Most cinephiles remember The Jazz Singer, starring Al Jolson, as the 1927 movie that brought synchronized sound to the silver screen. Few recall that others, including Thomas Edison, tried earlier to link the pictures on screen with a sound track. But the technology wasn't good enough—the audio wasn't clear, or it veered out of sync—so most people concluded that movies were meant to be silent forever.

But the Warner brothers were persuaded to explore a new technology developed at AT&T's Bell Labs. The technology, dubbed Vitaphone, was far from perfect. It relied on easily scratched records (new ones had to be shipped to theaters weekly). The projectionist had to be an expert at changing film reels and cueing the record at precisely the right moment. But the technology was just good enough to deliver a thrilling new experience to audiences—especially when Jolson shouted, "You ain't heard nothing yet, folks!"

The Vitaphone technology was eventually replaced by something more reliable. But adopting it catapulted Warner Bros. into the top tier of movie studios. Net profit jumped from $2 million in 1928 to $17 million in 1929, the year the studio received an award at the first Oscar ceremony for helping to introduce talkies.

The lesson: Innovation and smart risk-taking go hand in hand. After everyone concluded that audiences didn't want to watch movies with sound tracks, and that the technology wasn't good enough, the Warner brothers proved the conventional wisdom wrong. Their willingness to take a risk to innovate enriched their business and helped turn the movies into a truly mass medium.

Take two: Pay attention to the customer.

Hollywood studios scrambled in the 1950s to respond to the new medium of television, which delivered free entertainment to American living rooms. Many of the strategies involved offering an experience that couldn't be duplicated at home: movies in 3-D, Smell-o-Vision and Cinerama, which relied on three projectors (and an army of projectionists) to create a panoramic, immersive image on the screen.

One technology that stuck was CinemaScope, developed by 20th Century Fox. It succeeded because Fox's president had been a theater owner and understood how acutely cost-conscious they were. The technology was cheaper and simpler than its competitors (relying primarily on a special projector lens that expanded the image across a wider screen). Fox offered it in two flavors: one with standard monaural sound, and a pricier version with four-channel surround sound. Its first movie to employ the technology was The Robe, a biblical epic starring Richard Burton. Within a year of its release, about half of U.S theaters were equipped to show movies in CinemaScope, and every studio—aside from Paramount—had licensed the technology from Fox.

The lesson: Innovations like Cinerama may have been more dazzling than CinemaScope, but simplicity and low-cost often create an insurmountable market advantage. Understanding the user's mind-set is also crucial.

Take three: Build buy-in.

As he revived his Star Wars franchise, George Lucas decided to explore digitally projecting Star Wars Episode I: The Phantom Menace, so the movie's 1,000th showing would look as good as the first. He turned to projectors from Texas Instruments (TI) and Hughes-JVC. Today, almost 100 percent of the digital projectors in U.S. movie theaters rely on technology from TI. The Hughes-JVC projector proved temperamental, but TI also had a better strategy for winning industry buy-in. It held a series of demos at which directors and cinematographers watched movie clips shown with prototype projectors and gave feedback. After each demo, TI improved its digital light processor technology and brought it back for another round.
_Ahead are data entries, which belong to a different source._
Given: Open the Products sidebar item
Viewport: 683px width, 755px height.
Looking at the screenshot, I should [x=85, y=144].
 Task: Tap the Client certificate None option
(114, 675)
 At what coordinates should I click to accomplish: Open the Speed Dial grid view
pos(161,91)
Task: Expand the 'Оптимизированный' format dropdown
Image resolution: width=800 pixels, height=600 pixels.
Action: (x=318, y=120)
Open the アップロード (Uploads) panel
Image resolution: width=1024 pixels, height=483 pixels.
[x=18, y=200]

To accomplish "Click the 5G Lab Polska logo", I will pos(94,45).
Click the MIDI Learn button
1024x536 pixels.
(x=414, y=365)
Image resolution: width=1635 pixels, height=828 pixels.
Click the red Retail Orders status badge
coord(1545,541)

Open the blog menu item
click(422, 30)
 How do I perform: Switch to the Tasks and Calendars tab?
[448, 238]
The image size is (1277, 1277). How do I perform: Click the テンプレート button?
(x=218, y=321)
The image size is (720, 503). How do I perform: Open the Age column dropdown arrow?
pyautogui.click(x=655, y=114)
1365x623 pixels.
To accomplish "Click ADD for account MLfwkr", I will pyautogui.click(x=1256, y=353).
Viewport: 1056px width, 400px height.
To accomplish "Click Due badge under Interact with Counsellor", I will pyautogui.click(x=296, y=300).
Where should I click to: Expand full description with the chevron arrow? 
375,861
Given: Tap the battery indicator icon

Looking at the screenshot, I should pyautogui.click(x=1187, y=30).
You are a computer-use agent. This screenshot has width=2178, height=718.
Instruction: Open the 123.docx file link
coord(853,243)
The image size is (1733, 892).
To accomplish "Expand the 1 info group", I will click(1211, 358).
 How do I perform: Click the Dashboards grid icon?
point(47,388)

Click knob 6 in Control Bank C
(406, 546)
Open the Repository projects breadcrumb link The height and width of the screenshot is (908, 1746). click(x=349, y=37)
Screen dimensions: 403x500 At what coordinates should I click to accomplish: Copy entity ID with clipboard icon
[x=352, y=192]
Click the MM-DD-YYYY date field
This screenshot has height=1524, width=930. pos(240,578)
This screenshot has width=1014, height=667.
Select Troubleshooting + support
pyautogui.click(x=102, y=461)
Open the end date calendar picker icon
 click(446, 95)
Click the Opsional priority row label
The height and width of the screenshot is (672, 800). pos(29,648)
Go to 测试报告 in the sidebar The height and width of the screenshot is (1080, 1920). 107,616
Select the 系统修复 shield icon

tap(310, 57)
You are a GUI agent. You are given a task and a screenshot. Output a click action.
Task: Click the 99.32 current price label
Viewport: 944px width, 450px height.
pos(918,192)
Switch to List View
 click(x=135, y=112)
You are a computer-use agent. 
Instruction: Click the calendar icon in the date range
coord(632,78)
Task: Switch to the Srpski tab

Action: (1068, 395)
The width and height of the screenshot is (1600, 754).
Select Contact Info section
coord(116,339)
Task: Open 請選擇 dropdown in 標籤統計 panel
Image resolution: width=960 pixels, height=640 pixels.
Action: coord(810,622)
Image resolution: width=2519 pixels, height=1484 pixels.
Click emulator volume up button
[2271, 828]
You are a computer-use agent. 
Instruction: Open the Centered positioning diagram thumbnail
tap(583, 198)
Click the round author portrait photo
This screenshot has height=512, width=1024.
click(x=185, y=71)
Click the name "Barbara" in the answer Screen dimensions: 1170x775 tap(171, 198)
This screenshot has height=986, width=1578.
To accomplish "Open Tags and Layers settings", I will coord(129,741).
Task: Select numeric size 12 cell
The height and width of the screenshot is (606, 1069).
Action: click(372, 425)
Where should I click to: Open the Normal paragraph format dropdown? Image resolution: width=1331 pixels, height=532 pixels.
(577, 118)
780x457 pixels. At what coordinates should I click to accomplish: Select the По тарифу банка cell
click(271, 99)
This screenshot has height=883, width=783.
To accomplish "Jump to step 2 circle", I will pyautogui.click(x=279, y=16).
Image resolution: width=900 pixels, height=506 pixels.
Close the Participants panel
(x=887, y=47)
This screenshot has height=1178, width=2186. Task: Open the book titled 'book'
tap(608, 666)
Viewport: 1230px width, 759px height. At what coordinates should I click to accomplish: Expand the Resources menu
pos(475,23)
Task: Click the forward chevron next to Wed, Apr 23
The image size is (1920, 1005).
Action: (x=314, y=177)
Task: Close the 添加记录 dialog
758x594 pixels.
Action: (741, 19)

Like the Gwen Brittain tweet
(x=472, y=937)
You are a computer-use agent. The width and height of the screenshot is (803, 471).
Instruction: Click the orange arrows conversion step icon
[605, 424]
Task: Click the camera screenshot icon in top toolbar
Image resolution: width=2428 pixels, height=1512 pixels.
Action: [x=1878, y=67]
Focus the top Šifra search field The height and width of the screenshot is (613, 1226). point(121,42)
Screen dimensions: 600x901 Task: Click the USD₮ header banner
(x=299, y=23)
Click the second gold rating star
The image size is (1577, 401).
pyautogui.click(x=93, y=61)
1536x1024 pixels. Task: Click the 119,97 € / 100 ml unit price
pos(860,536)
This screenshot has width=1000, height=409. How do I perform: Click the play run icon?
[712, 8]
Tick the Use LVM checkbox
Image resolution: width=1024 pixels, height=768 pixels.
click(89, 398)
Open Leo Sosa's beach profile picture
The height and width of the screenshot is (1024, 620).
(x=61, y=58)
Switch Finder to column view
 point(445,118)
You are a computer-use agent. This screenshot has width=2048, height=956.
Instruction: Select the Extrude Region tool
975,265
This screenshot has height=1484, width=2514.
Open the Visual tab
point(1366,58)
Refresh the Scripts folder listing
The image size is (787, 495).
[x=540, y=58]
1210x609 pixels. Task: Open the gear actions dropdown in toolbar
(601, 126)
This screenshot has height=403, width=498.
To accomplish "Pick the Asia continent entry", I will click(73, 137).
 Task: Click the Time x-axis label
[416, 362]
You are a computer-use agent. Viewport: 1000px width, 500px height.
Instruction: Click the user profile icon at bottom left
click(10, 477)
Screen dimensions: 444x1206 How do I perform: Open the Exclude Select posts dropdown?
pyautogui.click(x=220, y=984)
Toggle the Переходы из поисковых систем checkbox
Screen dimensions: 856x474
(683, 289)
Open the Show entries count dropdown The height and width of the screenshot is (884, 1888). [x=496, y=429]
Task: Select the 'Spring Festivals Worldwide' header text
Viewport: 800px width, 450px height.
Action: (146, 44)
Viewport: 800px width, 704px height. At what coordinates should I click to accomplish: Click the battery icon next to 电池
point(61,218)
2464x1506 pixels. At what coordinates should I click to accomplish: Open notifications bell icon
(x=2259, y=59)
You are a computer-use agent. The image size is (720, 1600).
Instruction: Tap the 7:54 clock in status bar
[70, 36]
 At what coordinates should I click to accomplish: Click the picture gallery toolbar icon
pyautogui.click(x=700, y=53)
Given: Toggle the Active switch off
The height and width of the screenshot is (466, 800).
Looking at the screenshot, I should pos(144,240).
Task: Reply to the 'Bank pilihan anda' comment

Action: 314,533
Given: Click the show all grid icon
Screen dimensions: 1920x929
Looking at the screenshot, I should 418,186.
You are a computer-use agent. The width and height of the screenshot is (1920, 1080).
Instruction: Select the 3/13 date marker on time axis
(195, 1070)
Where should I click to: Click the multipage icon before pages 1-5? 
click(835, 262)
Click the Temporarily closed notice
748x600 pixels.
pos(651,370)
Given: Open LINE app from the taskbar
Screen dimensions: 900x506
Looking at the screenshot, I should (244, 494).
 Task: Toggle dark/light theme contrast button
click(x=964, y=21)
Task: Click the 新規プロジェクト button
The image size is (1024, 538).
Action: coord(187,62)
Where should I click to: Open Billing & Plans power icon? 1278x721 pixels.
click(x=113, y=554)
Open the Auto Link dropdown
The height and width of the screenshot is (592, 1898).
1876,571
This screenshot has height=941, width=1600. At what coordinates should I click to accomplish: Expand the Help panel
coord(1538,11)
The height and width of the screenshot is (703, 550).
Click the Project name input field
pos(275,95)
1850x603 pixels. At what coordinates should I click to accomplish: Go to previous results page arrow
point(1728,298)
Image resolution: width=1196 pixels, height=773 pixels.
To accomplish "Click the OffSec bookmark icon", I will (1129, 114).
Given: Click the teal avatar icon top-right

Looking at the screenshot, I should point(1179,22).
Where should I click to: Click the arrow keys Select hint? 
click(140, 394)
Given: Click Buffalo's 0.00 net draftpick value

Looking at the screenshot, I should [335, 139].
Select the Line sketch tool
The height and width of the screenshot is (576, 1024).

The lesson: Win stakeholder buy-in before implementing something new. Dropping a technology on users without letting them influence how it works is a recipe for disaster. Today, Hollywood is trying to assess how the Internet and devices like cell phones and the iPod will affect the business. Many are in full preservationist mode, complaining that cinematic spectacles don't look very good on a Saltine-sized screen. Getting behind the right innovations, I'd argue, is what will ensure the industry's continued profitability and survival. And that's not too different from the role a CIO plays in his company.